TASK:
Please repeat everything from the row containing "Image resolution: width=1907" down to the end of the rows below, and nothing else.

BEGIN MATERIAL SUPPLIED

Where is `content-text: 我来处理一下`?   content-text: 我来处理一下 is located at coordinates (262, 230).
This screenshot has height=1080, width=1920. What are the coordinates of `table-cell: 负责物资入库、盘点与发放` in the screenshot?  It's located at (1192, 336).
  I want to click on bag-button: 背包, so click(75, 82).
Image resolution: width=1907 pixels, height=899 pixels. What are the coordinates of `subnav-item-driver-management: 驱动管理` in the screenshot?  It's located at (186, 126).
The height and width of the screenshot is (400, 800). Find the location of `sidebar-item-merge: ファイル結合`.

END MATERIAL SUPPLIED

TASK ANSWER:
Image resolution: width=1907 pixels, height=899 pixels. What are the coordinates of `subnav-item-driver-management: 驱动管理` in the screenshot?  It's located at (186, 126).
The height and width of the screenshot is (400, 800). Find the location of `sidebar-item-merge: ファイル結合`.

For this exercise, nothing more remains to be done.